It was time to get ready for dinner. I was finishing cooking at the stove and my husband, David, came into the kitchen to get the dishes to set the table. Monday of Holy Week, 2020.
He opened the cupboard and then dropped his head to the kitchen counter and started to sob. The action was abrupt and the noise of his cry frightened me. I could tell that whatever he was weeping about was tragic.
What did he know that I didn’t know yet? What phone call had he just received with terrible news that he had to tell me? Who had died? What happened? My heart beat fast and my chest suddenly hurt as I walked over to him and put my hands on his back and said, “What is it? What is it? What happened?”
It took a bit for him to get out the words, “I just watched the news.”
I couldn’t imagine what had just happened in the world.
He managed then to say, “People are dying everywhere.” Then he sobbed again, shoulders heaving off the kitchen counter, head in his hands, cupboard door still open above him.
Holy Week 2020 is a week of Covid-19. Around the world, in our country, in our state, and in our county, people are very sick and dying from this pandemic.
It is tragic.
And while David doesn’t personally know any of the people who have died from this—yet—he joins the collective grief of the world.
I think he also joins God’s heart in this moment, in this week, on this Maundy Thursday as I write these words.
The Gospel accounts tell of Jesus last Thursday evening before He was crucified.
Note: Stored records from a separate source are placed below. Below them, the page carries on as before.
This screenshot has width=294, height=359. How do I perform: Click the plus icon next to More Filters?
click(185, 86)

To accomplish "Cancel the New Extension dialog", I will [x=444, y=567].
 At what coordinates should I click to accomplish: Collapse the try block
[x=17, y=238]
He celebrated a Passover meal with his disciples. He predicted Judas’s betrayal and Peter’s denial. He taught, encouraged, and prayed for his followers. He washed their feet. He officially instituted the New Covenant which would be sealed with His blood—the final Passover Lamb—once and for all the next day.
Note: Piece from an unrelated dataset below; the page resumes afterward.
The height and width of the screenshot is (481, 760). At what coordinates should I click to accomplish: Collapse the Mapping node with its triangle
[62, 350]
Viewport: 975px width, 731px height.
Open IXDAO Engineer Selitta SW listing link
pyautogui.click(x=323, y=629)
After the meal they went to one of Jesus’ usual places (see Luke 22:39 and John 18:2) on the Mount of Olives, a place called Gethsemane, which means “oil press.”
Jesus told his disciples, “Sit here while I pray,” then took Peter, James, and John with him a little further away.
It is then that we hear some of the depths of the suffering of Jesus’ heart: “My soul is overwhelmed with sorrow to the point of death” (Mark 14:34).
Seven hundred years earlier, the prophet Isaiah described Jesus as “a man of sorrows, and familiar with suffering” (Isaiah 53:3). And just a few days before, on the Sunday of what we call the Triumphal Entry or Palm Sunday, Jesus had been weeping as he rode that donkey into Jerusalem (Luke 19:41-44). Weeping because these people He loved did not know what would bring them peace—did not recognize that God was coming to them.
I believe Jesus is weeping with us today. He does not take lightly the suffering of the world. Indeed, He takes that suffering upon Himself.
I wonder if the collective grief of this world-wide coronavirus is allowing us to get a glimpse of the sorrow Jesus always feels. Because the truth is that people are dying everywhere, every day, without Him.
This is tragic.
Perhaps what has always been true is now being revealed to us in a new way.
Is Jesus asking us today—in the oil press of global pandemic, in the week of walking towards the cross, in listening to and joining with the weeping lament, and in wrestling again with what will truly bring us peace—“Stay here and keep watch and pray” (Mark 14:33, 38)?
Stay here—in the reality, whatever it is. God is here with us.
Keep watch—for God’s purposes, for angels to attend, and for God Himself.
And pray—as Jesus prayed on that Maundy Thursday, that people around the world might “have eternal life—to know you, the only true God, and Jesus Christ, the one you sent to earth” (John 17:3 NLT).